- Directed by Pracha Pinkaew
- Starring Tony Jaa, Mum Jokmok, Bongkote Kongmalai, Johnny Nguyen, Jing Xing, Nathan Jones, Lateef Crowder, Jon Foo.
- Wide theatrical release in Asia on August 11, 2005
There’s a reason Tom Yum Goong is titled such. Not just an arbitrary title, it's the name of a restaurant in Sydney that is a front for various illegal activities, including elephant smuggling.
Which is what brings country boy Kham (Phanom "Tony Jaa" Yeerum) to Australia. Essentially, it’s the same story as Tony’s first movie, “Ong Bak” – something is stolen from his rural home and he must go to the city to retrieve it.
Two years have passed since “Ong Bak”, which became an international sensation. The acclaim has given Jaa, director Prachya Pinkaew and stunt coordinator Panna Ritthikrai a reason to try and aim higher and do more.

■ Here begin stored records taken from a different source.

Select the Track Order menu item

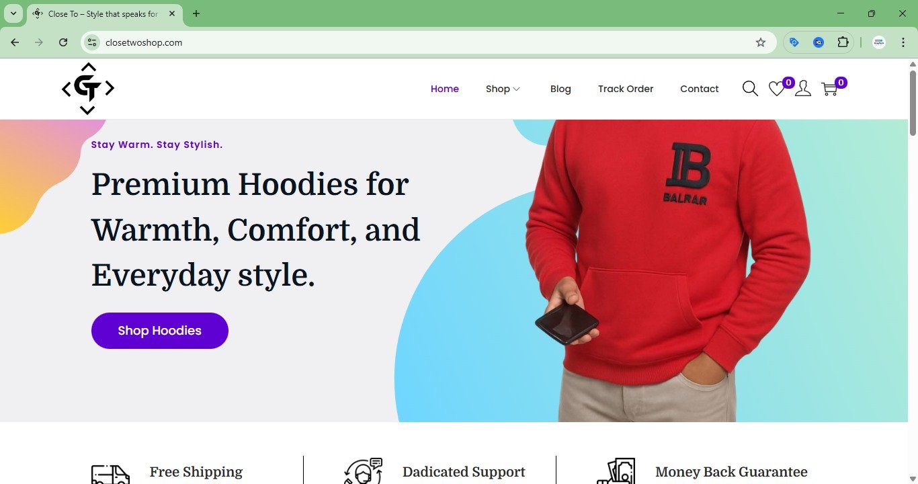coord(626,89)
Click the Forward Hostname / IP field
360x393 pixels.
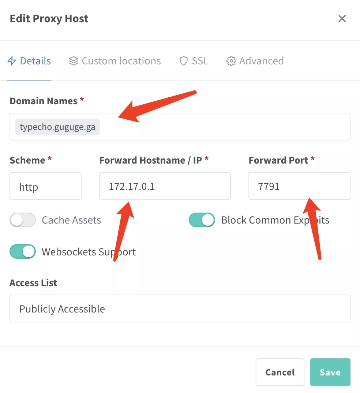click(x=165, y=186)
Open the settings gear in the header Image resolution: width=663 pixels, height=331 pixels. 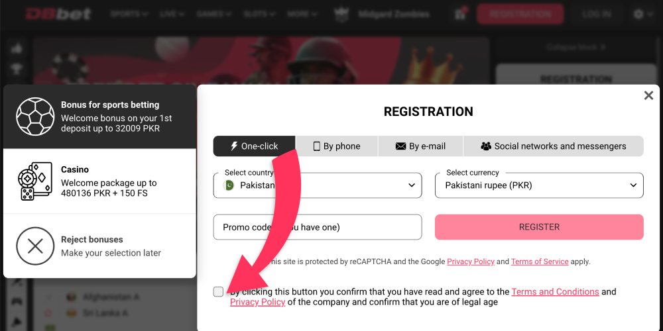(x=638, y=14)
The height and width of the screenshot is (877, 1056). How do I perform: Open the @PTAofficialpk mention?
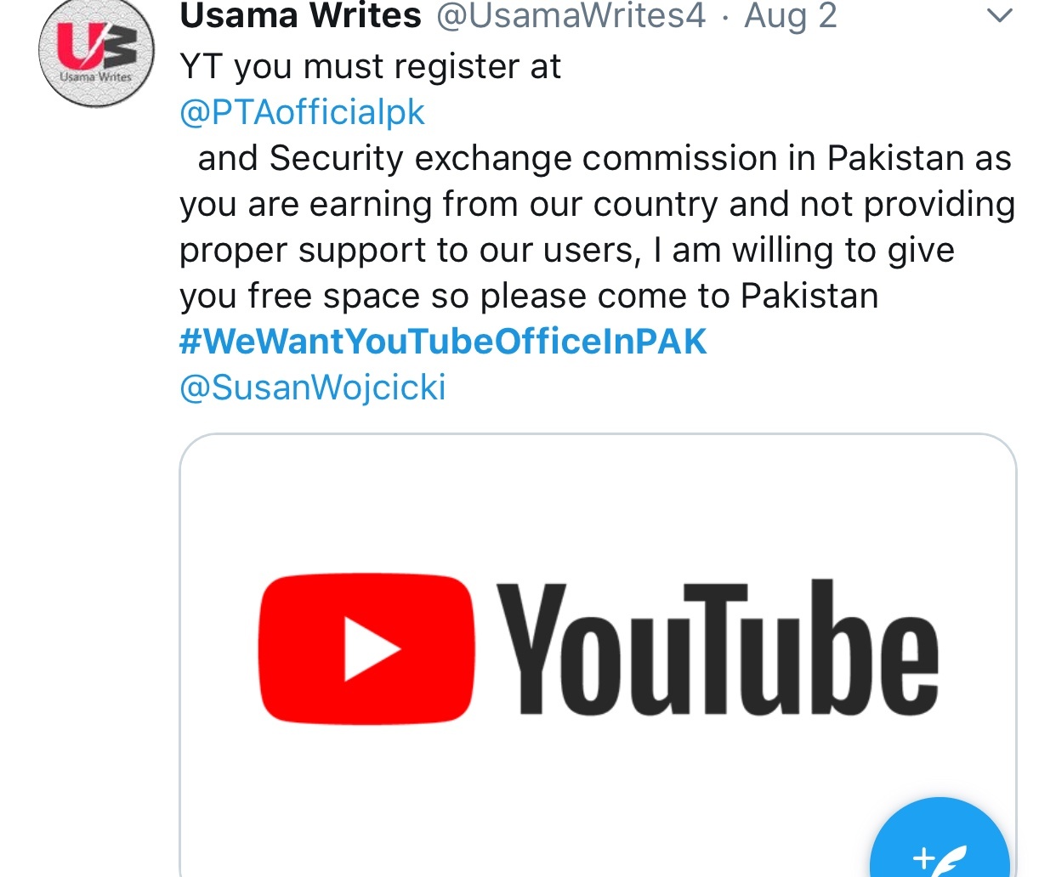coord(302,112)
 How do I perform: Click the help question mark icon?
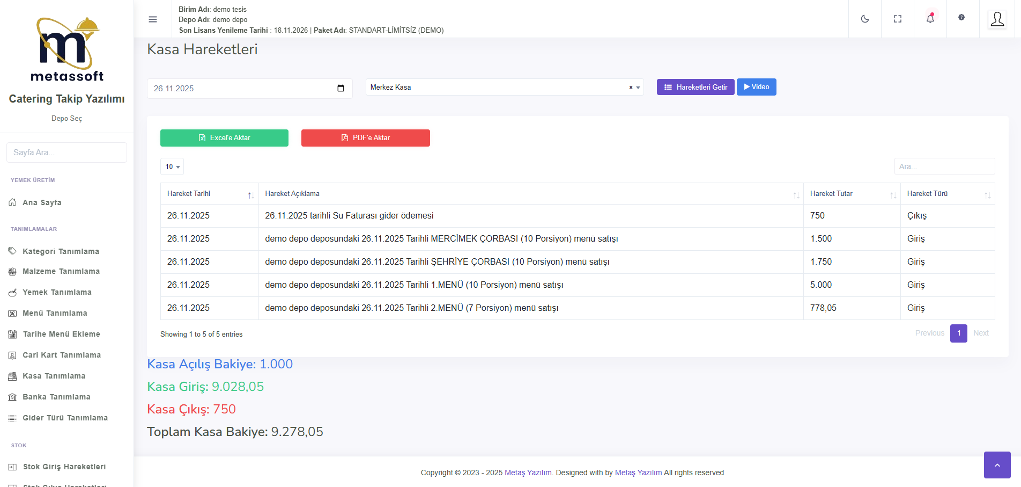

Though the stunts and fighting are still breathtaking, the spicy action is watered down by a convoluted, preachy story. It’s been diluted for international tastes. The title, while having an actual connection to the story, announces the movie as just another product in Thailand Inc's marketing blitz.
There’s an international cast as well, including Chinese ballet dancer Jing Xing as the lead villain, with Spider-Man stunt double Johnny Nguyen and Australian strongman Nathan Jones as henchmen.
Thai stars include Ong Bak comic relief Petchtai “Mum Jok Mok” Wongkamlao, this time as a cop, and stunning leading lady Bongkote “Tak” Kongmalai (Ai Fak, Bangrajan)
The story begins poetically and reverently, with Kham growing up with elephants and being taught by his father all the lore about these great beasts – how to protect them and fight like them. Then, amidst the Songkran celebration and an elephant roundup, things go awry and Kham’s father’s bull elephant, Por Yai, and a calf, Korn, are stolen.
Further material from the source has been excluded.